__How to complete this task__. Reproduce exactly the lines of the material beneath, from the line that contains "Screen dimensions: 1266x952" to the line that contains "Switch to the Игры tab", both included, and no other lines.

=== Begin Enclosure ===

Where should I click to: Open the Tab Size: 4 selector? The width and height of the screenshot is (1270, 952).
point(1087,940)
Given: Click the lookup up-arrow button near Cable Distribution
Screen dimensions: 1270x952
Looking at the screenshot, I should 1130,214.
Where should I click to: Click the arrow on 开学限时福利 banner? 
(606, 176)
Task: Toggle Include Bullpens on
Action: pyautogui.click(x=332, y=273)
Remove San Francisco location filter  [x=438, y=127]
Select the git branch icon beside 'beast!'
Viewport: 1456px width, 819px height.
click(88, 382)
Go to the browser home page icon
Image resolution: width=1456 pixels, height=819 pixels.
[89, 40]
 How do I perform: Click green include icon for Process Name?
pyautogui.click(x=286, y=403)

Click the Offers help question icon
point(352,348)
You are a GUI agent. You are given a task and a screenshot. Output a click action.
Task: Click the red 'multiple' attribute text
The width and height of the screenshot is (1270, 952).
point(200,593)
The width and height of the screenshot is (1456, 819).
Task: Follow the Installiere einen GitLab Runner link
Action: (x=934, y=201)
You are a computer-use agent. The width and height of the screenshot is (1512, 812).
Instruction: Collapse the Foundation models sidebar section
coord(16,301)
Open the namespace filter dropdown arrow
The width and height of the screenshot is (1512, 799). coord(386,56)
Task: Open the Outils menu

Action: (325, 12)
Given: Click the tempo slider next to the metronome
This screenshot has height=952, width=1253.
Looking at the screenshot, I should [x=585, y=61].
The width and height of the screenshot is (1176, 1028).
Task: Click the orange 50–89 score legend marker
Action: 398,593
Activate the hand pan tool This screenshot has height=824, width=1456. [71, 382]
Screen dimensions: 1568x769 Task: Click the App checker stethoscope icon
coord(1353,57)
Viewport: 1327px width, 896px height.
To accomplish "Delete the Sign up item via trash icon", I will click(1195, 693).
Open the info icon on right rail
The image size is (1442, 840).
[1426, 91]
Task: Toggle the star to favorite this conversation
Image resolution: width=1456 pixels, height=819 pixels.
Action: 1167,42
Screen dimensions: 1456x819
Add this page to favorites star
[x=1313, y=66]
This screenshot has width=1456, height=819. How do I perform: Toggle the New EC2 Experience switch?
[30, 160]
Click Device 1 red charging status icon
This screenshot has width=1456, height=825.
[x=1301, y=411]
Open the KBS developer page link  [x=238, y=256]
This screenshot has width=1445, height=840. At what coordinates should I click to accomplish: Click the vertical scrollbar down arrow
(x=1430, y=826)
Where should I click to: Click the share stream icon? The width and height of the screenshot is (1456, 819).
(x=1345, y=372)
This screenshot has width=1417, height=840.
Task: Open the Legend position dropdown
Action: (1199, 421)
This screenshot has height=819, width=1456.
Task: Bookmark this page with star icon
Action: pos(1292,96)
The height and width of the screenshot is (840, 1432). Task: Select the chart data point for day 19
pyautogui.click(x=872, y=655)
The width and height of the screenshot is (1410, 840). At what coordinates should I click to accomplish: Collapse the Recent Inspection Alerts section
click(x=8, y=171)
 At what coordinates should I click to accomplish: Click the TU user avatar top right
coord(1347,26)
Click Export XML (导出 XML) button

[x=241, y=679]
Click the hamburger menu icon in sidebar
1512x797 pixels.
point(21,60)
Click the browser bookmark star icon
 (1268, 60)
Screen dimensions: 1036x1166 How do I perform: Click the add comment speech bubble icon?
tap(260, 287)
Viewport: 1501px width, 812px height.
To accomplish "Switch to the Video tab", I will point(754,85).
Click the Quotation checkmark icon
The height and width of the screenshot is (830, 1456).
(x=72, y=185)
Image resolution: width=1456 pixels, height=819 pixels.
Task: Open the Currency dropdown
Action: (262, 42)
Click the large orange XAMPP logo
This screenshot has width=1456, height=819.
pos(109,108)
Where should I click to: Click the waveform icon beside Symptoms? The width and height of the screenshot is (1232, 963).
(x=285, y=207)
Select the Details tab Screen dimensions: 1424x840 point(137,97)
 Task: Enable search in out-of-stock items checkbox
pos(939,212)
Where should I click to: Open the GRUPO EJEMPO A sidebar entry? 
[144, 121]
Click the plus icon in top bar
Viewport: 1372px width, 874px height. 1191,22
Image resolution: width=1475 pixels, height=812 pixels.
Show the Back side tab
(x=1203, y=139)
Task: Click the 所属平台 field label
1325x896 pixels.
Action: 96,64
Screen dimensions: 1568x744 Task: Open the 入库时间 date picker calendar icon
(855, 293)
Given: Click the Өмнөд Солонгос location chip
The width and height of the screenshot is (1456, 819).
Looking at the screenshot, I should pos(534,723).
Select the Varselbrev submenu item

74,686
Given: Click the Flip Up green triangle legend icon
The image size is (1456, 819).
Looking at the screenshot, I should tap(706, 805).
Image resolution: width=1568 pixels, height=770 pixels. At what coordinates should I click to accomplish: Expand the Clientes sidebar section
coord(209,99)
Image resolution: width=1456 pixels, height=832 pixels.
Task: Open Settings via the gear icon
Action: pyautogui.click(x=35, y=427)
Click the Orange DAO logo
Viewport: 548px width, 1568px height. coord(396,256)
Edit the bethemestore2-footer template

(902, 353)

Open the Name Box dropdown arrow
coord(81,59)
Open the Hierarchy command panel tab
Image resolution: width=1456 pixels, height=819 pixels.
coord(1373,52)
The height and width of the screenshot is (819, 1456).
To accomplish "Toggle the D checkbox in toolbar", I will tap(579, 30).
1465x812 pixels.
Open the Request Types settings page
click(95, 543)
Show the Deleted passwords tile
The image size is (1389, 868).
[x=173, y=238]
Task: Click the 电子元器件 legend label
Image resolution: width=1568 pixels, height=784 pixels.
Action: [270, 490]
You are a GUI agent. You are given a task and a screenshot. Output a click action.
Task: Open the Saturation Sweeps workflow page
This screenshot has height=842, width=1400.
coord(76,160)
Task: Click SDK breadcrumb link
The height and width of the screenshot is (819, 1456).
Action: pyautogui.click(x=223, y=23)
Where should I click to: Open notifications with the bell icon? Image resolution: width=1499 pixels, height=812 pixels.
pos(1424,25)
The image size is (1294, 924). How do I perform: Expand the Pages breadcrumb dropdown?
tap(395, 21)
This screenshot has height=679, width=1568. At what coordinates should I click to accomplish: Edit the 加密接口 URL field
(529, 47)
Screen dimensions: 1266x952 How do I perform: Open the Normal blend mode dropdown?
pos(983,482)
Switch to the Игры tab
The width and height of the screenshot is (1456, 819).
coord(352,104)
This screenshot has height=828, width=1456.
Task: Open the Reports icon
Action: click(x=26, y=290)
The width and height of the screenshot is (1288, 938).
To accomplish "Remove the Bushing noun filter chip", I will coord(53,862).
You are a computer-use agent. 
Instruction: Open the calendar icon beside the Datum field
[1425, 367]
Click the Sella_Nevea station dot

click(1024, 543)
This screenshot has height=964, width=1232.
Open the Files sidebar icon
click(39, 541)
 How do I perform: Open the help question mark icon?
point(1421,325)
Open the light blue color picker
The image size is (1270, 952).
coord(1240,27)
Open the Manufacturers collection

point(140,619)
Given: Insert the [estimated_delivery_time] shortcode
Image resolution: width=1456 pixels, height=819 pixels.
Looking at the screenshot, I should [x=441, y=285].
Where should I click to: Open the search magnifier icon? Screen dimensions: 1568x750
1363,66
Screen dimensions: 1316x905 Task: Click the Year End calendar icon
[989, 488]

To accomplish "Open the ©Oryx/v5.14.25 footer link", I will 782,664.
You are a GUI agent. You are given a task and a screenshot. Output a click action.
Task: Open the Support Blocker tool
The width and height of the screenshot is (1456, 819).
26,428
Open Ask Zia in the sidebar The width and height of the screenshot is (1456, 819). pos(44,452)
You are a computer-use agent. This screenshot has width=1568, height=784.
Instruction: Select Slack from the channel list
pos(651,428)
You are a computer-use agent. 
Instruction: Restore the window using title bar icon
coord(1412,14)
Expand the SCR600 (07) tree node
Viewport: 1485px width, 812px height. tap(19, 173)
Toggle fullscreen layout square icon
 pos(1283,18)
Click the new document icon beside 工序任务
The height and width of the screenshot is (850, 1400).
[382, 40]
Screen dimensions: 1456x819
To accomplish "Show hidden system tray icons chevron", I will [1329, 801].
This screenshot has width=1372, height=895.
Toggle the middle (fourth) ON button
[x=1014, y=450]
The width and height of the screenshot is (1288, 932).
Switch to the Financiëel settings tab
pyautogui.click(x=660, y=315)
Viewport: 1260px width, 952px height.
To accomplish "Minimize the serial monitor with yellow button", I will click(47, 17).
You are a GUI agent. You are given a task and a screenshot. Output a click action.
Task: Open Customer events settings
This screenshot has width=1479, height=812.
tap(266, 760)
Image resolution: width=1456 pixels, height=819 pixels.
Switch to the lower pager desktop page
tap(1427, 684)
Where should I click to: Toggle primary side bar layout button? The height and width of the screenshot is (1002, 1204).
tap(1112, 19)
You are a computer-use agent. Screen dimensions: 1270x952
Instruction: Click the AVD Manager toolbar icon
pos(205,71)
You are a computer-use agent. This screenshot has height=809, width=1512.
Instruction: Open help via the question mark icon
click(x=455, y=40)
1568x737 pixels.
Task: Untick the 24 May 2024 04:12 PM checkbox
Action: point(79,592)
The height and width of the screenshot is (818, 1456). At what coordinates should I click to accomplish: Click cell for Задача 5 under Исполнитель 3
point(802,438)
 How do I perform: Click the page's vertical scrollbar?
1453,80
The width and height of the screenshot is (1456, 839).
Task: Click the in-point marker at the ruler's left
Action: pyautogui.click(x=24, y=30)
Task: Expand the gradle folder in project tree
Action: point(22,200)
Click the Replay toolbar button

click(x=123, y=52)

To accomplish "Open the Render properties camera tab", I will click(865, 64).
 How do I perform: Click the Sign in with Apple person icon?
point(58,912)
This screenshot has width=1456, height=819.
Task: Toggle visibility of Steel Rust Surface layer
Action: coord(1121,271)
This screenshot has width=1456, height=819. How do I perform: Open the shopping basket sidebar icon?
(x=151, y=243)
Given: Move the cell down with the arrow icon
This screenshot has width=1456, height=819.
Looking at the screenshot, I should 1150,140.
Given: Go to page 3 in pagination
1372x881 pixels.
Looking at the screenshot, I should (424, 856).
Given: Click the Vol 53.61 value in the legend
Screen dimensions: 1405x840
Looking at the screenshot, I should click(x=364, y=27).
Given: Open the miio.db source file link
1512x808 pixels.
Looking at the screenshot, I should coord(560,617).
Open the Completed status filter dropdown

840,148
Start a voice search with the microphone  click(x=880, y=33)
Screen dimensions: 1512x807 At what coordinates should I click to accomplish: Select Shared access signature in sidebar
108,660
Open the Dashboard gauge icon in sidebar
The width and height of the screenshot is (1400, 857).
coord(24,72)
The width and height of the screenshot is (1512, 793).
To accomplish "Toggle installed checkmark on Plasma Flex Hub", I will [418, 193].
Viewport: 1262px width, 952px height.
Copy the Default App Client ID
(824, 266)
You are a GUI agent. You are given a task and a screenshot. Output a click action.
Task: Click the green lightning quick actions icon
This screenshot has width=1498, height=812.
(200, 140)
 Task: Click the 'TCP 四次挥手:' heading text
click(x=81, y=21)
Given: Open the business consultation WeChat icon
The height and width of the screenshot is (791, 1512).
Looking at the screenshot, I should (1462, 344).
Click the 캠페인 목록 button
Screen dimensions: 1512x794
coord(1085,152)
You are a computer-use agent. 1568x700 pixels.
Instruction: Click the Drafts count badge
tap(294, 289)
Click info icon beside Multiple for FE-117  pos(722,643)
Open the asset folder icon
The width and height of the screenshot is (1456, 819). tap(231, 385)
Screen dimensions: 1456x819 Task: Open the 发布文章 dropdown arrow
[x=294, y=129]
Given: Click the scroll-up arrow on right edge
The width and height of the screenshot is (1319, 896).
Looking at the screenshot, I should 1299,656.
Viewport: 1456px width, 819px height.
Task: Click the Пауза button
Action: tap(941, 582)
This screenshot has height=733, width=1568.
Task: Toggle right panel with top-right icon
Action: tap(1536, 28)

=== End Enclosure ===

__Exercise response__.
Screen dimensions: 1266x952 How do I perform: Open the Normal blend mode dropdown?
pos(983,482)
Switch to the Игры tab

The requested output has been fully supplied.